> TEXT SHOWN:
··········
Hello,
lxml.etree.parse is able to load gzipped XML files directly, but
lxml.etree.iterparse is not. See below for an interactive session
demonstrating the problem on debian stable. Is it the expected
behavior, or is it a bug?
The documentation does address this point, it says only:
> lxml can parse from a local file, an HTTP URL or an FTP URL. It
> also auto-detects and reads gzip-compressed XML files (.gz).
Context: I'm handling hundreds of GB-sized files. It would be nice to
store them gzipped and have lxml decompress them on the fly, without
any specific Python code.
Thanks!
% python
Python 2.5.2 (r252:60911, Jan 4 2009, 21:59:32)
[GCC 4.3.2] on linux2
Type "help", "copyright", "credits" or "license" for more information.
>>> import gzip, sys
>>> from lxml import etree
>>> print etree.__version__
2.1.1
Let's create a gzipped XML file:
>>> gzip.open('test.xml.gz', 'wb').write('<a><b /></a>')
etree.parse is able to load it:
>>> tree = etree.parse('test.xml.gz')
>>> tree.write(sys.stdout); print
<a><b/></a>
etree.iterparse crashes:
>>> ctx = etree.iterparse('test.xml.gz')
>>> list(ctx)
Traceback (most recent call last):
File "<stdin>", line 1, in <module>
File "iterparse.pxi", line 498, in lxml.etree.iterparse.__next__
(src/lxml/lxml.etree.c:73245)
File "parser.pxi", line 564, in lxml.etree._raiseParseError (src/
lxml/lxml.etree.c:53770)
lxml.etree.XMLSyntaxError: Document is empty, line 1, column 1
etree.iterparse accepts the ungzipped file:
>>> ctx = etree.iterparse(gzip.open('test.xml.gz', 'rb'))
>>> list(ctx)
[(u'end', <Element b at 7f742b265310>), (u'end', <Element a at
7f742b2652b8>)]
--
Aymeric Augustin.
··········
Stored items:

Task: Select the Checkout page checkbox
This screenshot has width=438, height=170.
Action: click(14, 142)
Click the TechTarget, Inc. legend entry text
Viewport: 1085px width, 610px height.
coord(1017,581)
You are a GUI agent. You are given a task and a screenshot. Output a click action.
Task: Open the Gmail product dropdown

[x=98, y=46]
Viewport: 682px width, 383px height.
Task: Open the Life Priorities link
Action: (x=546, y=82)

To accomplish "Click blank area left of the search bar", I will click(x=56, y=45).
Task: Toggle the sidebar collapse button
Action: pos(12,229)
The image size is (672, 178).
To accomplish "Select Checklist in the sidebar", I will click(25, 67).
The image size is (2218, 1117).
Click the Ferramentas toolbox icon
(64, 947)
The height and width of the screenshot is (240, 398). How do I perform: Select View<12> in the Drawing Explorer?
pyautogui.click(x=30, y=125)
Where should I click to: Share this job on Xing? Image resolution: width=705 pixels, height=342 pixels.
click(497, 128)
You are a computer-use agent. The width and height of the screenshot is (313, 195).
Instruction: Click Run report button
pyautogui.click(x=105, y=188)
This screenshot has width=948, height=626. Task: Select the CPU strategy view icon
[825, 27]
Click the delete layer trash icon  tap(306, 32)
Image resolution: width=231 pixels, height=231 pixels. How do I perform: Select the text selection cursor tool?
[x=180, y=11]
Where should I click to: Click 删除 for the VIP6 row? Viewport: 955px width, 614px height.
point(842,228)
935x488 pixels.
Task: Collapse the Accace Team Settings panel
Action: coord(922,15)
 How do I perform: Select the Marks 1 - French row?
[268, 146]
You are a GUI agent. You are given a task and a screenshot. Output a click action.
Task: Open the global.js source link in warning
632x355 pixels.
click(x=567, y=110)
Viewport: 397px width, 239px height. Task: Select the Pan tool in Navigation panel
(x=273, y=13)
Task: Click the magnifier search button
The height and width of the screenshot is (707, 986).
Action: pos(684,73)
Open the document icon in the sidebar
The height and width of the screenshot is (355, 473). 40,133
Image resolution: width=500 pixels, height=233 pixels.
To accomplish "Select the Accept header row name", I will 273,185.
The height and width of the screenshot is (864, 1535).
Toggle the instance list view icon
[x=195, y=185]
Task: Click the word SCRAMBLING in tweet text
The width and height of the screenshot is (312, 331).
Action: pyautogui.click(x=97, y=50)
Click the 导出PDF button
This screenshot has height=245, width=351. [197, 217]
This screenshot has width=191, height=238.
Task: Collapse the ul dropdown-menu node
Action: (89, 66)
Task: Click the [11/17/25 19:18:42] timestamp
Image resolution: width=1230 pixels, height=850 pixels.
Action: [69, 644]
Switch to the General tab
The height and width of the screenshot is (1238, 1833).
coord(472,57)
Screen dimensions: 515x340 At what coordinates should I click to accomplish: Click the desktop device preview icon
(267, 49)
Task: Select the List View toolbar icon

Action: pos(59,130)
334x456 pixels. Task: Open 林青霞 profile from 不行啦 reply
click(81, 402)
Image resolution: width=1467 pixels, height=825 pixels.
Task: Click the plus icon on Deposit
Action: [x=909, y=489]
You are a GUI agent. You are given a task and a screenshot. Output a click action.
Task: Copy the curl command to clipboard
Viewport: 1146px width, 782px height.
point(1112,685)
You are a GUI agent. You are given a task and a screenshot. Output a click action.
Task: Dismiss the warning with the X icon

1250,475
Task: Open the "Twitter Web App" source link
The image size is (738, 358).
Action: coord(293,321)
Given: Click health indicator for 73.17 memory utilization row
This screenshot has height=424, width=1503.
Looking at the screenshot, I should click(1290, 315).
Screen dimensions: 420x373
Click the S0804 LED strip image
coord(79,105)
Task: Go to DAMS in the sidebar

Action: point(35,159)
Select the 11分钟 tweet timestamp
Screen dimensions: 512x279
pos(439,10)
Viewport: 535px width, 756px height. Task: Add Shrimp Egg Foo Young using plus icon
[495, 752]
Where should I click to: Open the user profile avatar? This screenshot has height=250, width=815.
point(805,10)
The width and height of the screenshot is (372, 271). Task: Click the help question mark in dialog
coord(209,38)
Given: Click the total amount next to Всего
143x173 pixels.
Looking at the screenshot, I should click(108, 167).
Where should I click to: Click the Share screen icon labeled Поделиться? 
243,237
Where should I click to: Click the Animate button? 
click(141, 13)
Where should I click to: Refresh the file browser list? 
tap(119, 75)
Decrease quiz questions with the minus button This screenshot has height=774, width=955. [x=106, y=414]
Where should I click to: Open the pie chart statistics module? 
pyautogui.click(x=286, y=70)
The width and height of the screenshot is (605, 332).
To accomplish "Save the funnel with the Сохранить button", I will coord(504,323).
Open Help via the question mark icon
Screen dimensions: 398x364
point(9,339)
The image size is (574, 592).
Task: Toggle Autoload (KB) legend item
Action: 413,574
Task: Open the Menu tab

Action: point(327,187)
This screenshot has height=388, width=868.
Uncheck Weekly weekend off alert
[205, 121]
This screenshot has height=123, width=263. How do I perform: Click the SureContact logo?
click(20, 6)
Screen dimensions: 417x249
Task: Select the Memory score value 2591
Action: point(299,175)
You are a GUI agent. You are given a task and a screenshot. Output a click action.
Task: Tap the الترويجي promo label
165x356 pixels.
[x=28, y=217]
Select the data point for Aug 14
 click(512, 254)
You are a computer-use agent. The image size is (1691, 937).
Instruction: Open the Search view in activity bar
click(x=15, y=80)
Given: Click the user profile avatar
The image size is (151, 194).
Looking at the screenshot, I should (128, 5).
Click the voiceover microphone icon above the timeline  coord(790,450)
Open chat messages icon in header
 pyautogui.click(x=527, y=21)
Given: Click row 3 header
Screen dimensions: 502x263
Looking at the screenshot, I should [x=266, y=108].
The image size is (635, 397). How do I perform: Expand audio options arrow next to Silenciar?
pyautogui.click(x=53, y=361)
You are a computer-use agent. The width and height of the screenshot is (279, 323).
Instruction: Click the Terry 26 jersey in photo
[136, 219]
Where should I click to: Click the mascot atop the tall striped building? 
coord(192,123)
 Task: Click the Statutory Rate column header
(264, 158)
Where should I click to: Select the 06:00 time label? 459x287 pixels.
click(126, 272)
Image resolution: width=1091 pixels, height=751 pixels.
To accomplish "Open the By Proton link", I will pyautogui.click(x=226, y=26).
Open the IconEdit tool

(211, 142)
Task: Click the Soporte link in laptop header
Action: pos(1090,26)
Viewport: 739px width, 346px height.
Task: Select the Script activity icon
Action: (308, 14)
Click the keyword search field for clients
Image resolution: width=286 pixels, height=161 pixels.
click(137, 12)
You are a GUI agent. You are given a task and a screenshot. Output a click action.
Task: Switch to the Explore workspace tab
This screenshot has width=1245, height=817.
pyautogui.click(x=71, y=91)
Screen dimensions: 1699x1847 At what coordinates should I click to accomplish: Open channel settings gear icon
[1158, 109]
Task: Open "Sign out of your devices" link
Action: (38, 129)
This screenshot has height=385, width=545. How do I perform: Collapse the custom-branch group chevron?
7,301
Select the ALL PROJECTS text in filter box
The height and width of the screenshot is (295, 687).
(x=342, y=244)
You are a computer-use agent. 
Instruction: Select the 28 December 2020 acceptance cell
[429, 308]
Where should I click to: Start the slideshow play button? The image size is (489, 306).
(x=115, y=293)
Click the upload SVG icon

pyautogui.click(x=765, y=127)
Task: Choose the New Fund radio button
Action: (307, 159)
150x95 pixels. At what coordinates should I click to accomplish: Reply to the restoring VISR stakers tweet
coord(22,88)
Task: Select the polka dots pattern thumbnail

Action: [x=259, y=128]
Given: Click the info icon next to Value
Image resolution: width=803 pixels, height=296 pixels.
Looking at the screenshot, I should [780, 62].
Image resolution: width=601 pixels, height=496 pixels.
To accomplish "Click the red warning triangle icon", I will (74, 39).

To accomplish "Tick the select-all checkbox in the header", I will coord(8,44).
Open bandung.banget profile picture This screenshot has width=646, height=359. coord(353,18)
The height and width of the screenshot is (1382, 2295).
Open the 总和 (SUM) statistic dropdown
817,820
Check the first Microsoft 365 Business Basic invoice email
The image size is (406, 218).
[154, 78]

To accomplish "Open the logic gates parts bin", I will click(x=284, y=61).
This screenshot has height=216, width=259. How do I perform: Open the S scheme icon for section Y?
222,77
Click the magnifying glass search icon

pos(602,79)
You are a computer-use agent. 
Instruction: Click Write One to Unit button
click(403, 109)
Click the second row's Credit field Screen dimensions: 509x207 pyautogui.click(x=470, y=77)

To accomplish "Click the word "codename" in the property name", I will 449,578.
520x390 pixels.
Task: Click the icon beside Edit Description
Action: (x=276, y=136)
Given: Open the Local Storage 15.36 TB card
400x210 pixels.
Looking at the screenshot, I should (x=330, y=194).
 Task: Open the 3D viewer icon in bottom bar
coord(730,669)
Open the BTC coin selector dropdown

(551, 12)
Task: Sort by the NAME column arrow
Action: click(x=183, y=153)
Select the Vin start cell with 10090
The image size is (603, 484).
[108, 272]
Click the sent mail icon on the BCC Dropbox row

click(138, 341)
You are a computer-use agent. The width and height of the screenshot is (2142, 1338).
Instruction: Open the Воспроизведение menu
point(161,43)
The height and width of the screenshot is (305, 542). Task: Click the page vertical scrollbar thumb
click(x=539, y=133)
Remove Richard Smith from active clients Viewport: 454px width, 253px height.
··········
Please extract the part of the lxml post between "Traceback (most recent" and "ctx = etree.iterparse(gzip.open('test.xml.gz', 'rb'))", inclusive. The rows aren't needed for anything here.

> FINAL ANSWER:
Traceback (most recent call last):
File "<stdin>", line 1, in <module>
File "iterparse.pxi", line 498, in lxml.etree.iterparse.__next__
(src/lxml/lxml.etree.c:73245)
File "parser.pxi", line 564, in lxml.etree._raiseParseError (src/
lxml/lxml.etree.c:53770)
lxml.etree.XMLSyntaxError: Document is empty, line 1, column 1
etree.iterparse accepts the ungzipped file:
>>> ctx = etree.iterparse(gzip.open('test.xml.gz', 'rb'))